General Problems of Living
People die, people get sick, people endure abuse, people are overcome with anxiety and depression and some even experience psychotic episodes. Some people do things to help themselves cope with their various difficulties (some good, some not so good). Sometimes, we make decisions that unwittingly turn out to not be good for us (like spending money we don’t have). Other times, some of us are deliberate about the bad choices we make that lead to increased suffering and difficulty in life (such as crime), other times we do things because we feel totally powerless to act otherwise (such as addiction). Sometimes, life can be so difficult and painful that some may wish to deliberately end it.
Core Reason
The core reason for the experience of the problems of living rests in one word: Sin. To say another way – we face problems in living because of the reality of the presence of sin in us and in the world. By in us I mean to say that sin is a description of our human nature (we are sinners) and we are inclined to an act in sinful ways (such as lying — lying is a sin). By in the world I mean that sin effects everything in the world. The main way we experience this is by the fact that everything in the world (including us) eventually dies and or leads to some kind of gradual decay. Have you ever wondered why do people die? The short answer is sin. Sin has has so negatively impacted us and the world that everything is leading toward a state of death and dying. Sounds pessimistic or hopeless? What is anyone to do if at the end of it all, we just simply die and are no more?

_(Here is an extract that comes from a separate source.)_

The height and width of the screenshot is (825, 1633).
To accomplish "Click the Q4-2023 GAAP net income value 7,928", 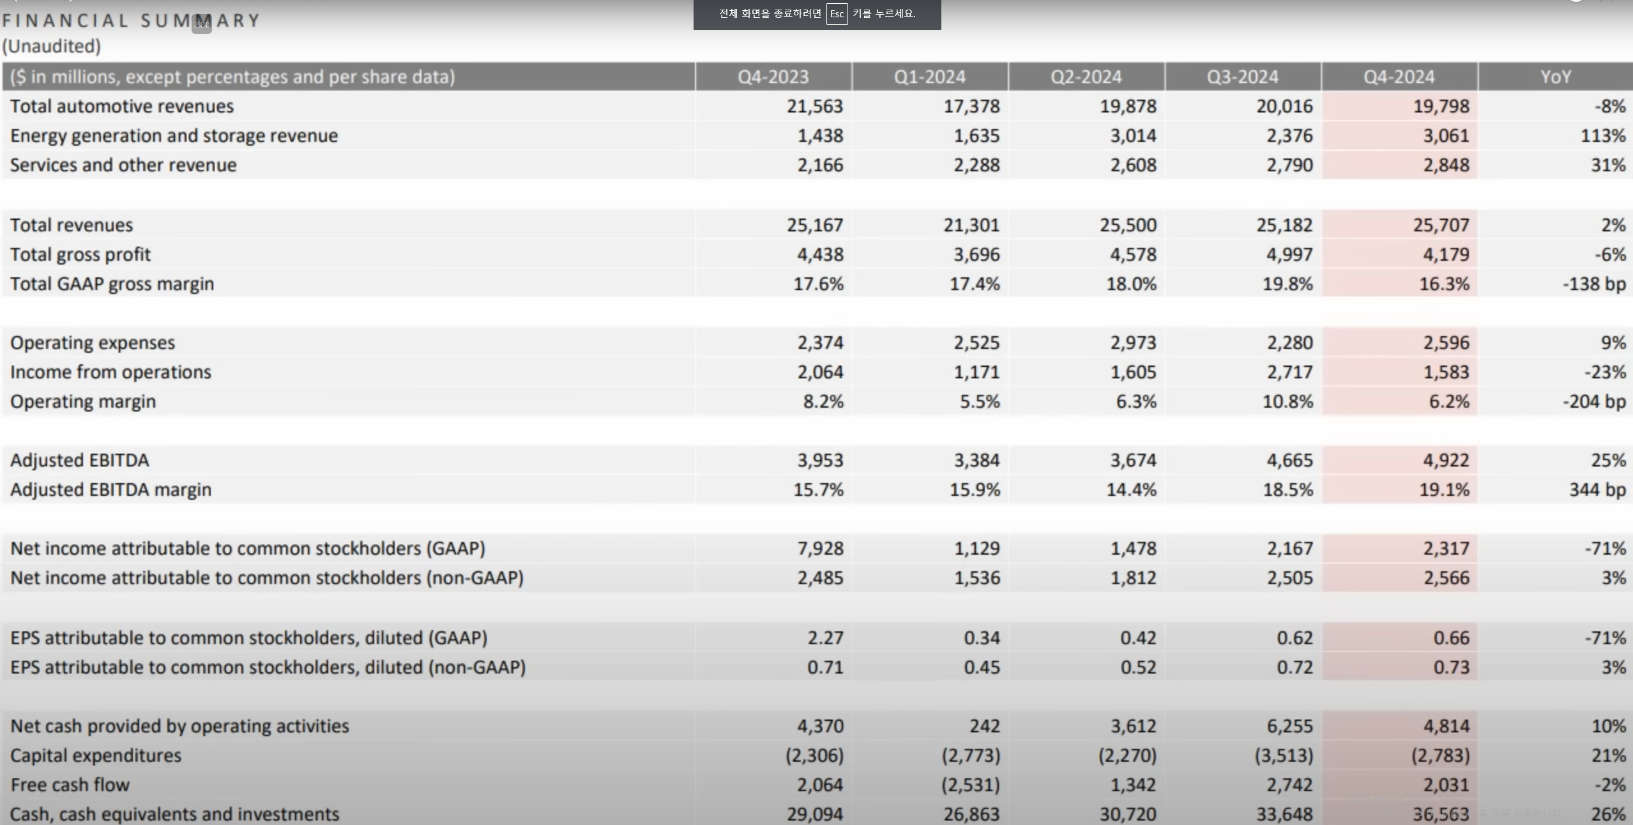I will pyautogui.click(x=820, y=548).
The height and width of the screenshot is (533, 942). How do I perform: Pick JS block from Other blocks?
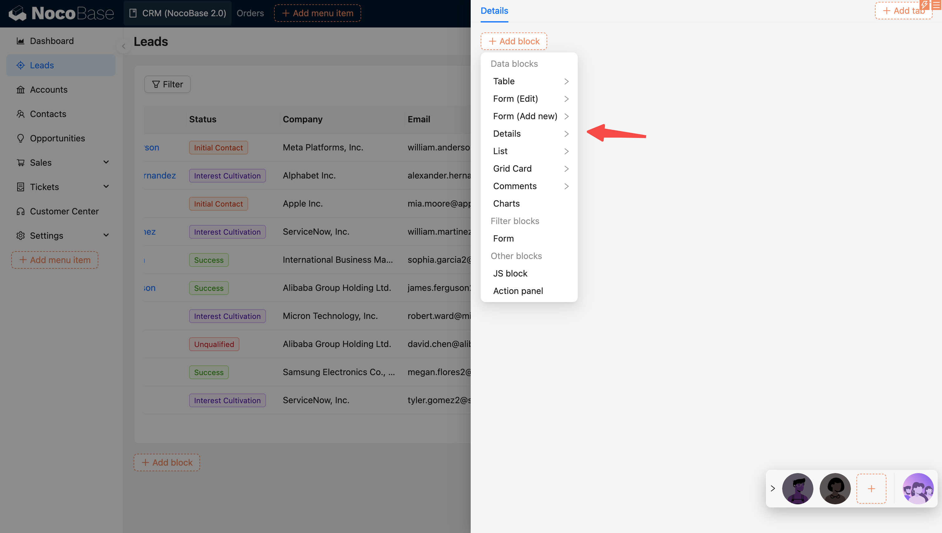tap(510, 273)
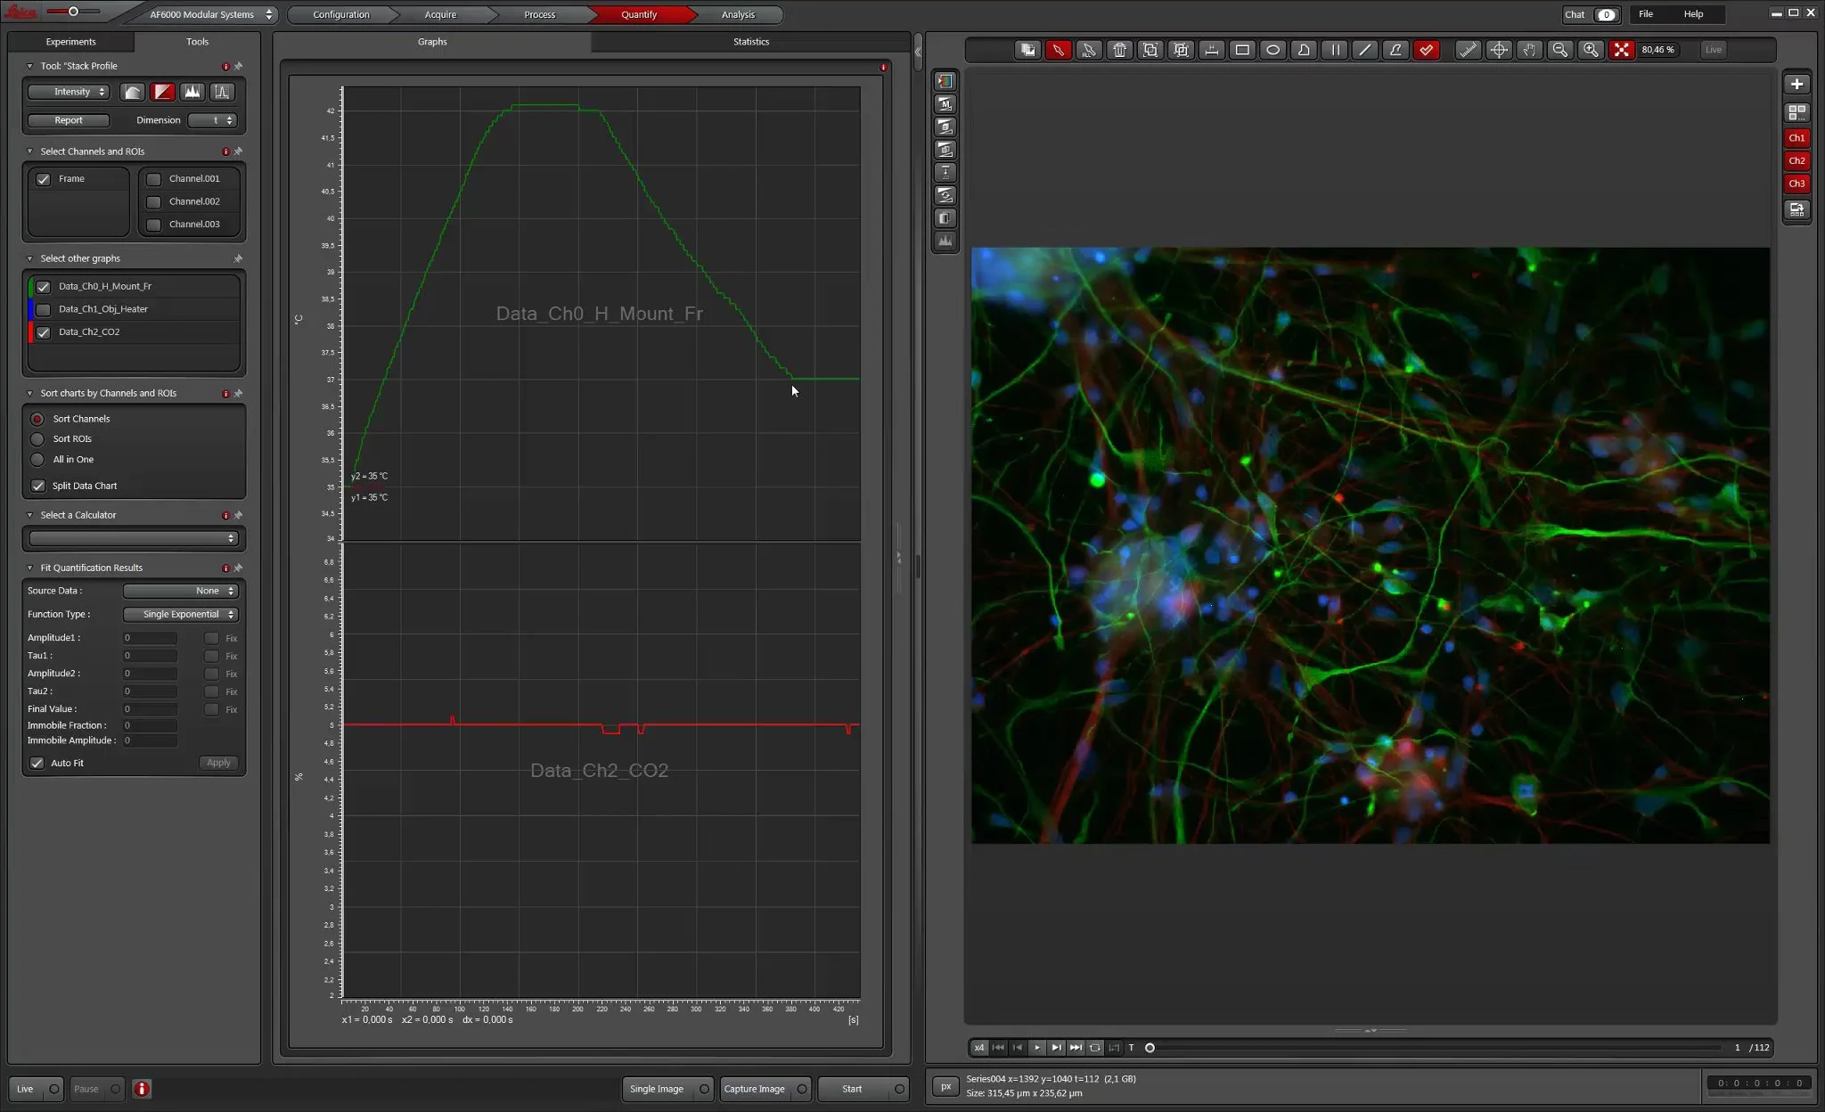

If the presence of sin us an in the world was the final answer then this would be a hopeless situation, especially if you are like me and have lived a life of persistent problems in living. Perhaps you’ve faced medical ailments you’re whole life (like some people I know personally)? What if you’ve been victimized by brutal people such as your parents, spouses, family, neighbors or other people in society? What if you’re addicted to substances and are having profound difficulty breaking free from things such as drug, alcohol, porn or sex? Fill in the blank of any what if and it is very highly likely that someone you know or someone you know knows someone who can relate.
Taking the Shovel and Digging Deeper
Sin is the core reason behind all the problems of living, but if you can imagine this, there is bigger problem behind all our problems in living. This bigger problem is spiritual in nature. The bigger, deeper and shall I say more significant problem concerns how sin effects interactions, dynamics or, shall I say, capacity for relationship with God. To answer concisely, sin cuts off relationship with God. Just the same way that when individuals commit horrible crimes in society, and those individuals face the just punishment of a conviction of the crime and serve the penalty such as jail or as in some cases the death penalty, those individuals are effectively cut off from their society. In like manner, sin cut us off from direct access to God.

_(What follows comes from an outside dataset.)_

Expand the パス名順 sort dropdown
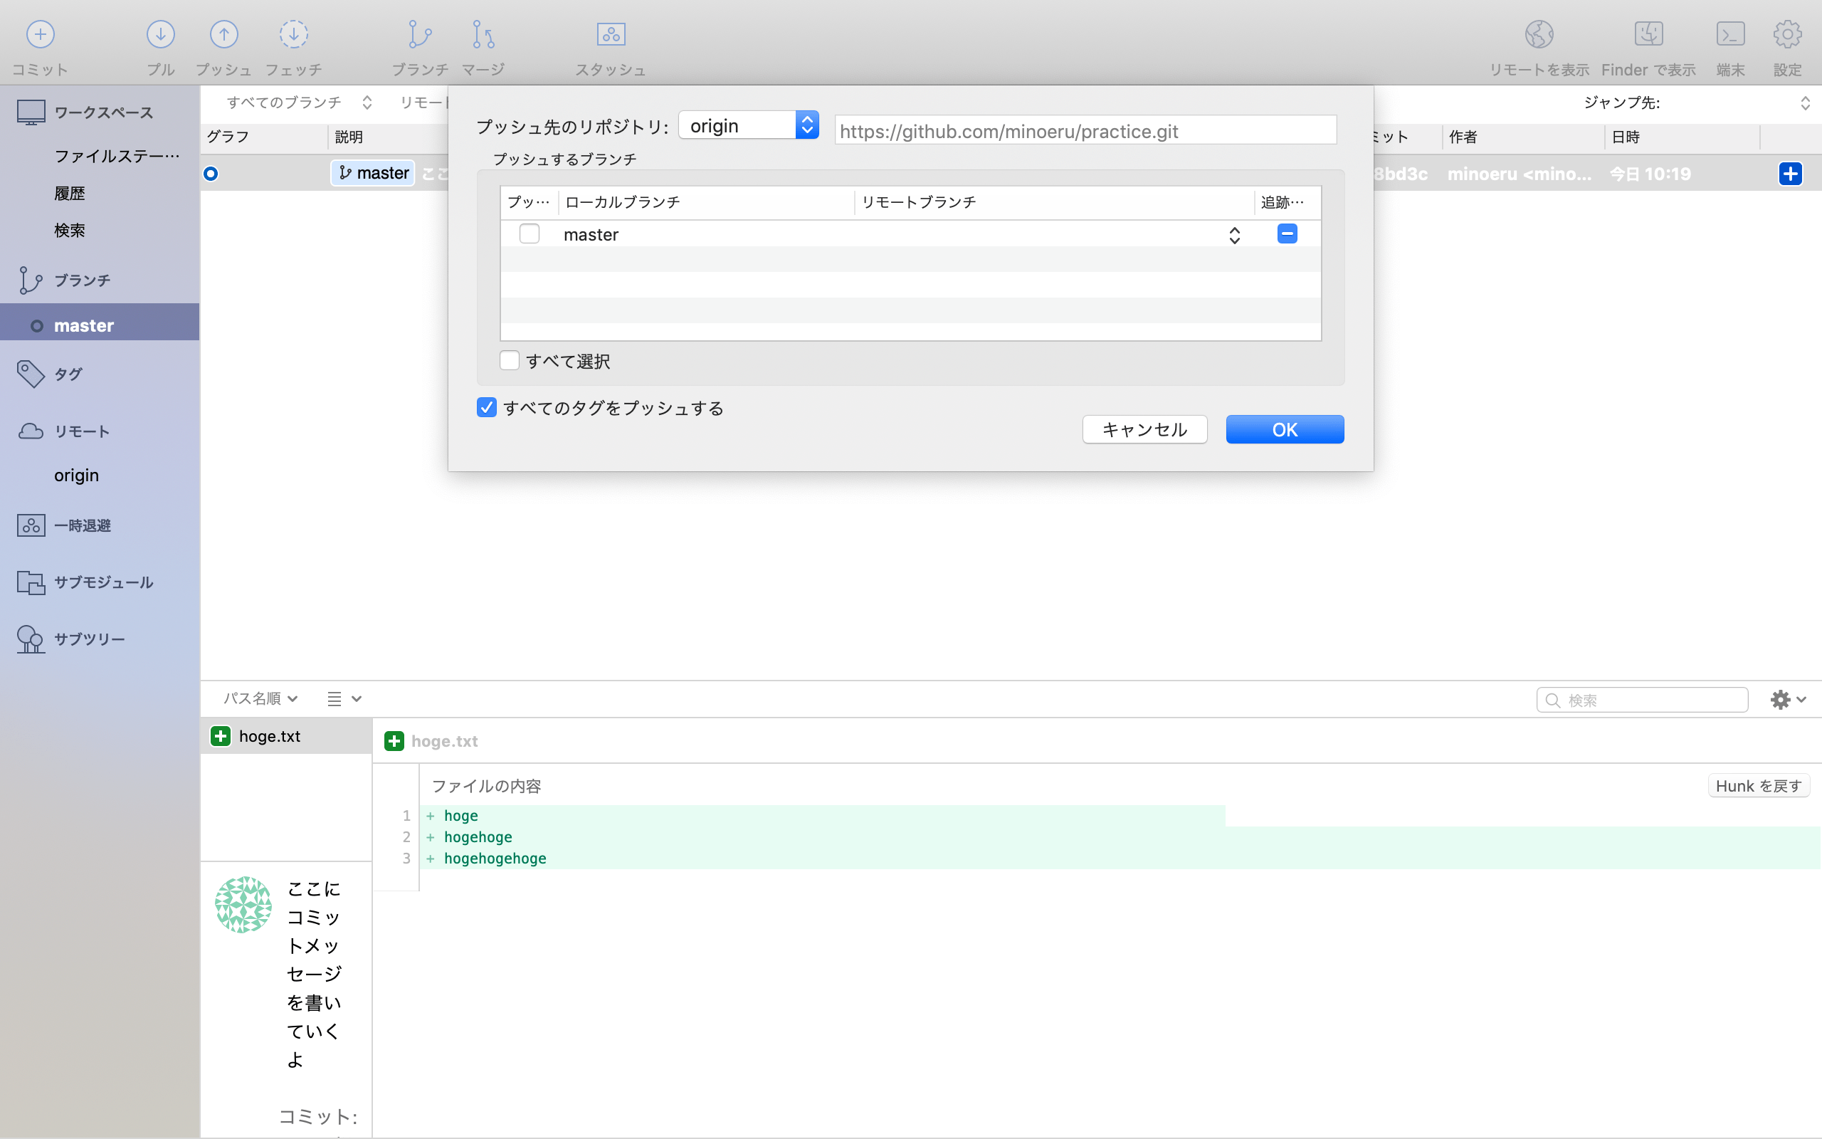This screenshot has width=1822, height=1139. pos(260,698)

Any hope of establishing access to God depends on God himself. This is where the previous metaphor breaks down. There are cases when people complete their sentence and by that work of completing their sentence regain access to their respective society. Unlike a person who serves their punishment for the crime, however, as it concerns access to God, sin effectively permanently cuts us off unless something or someone else intervenes.
Fortunately, there is a way of hope that deals with the problem of sin in a substantive and lasting way. Regretfully, however, I must end here. In part two, I will pick-up and discuss what this intervention looks like and what hope for a sinner living in a sinful world looks like, but more specifically, how it circles back and helps us deal with the problems in living.
Two Questions to Consider:
1. What do you see as your biggest problem in living either now, in the past or you foresee coming up in the future?
2. What was or how do you envision where your greatest and longest lasting help comes from in the midst of those problems?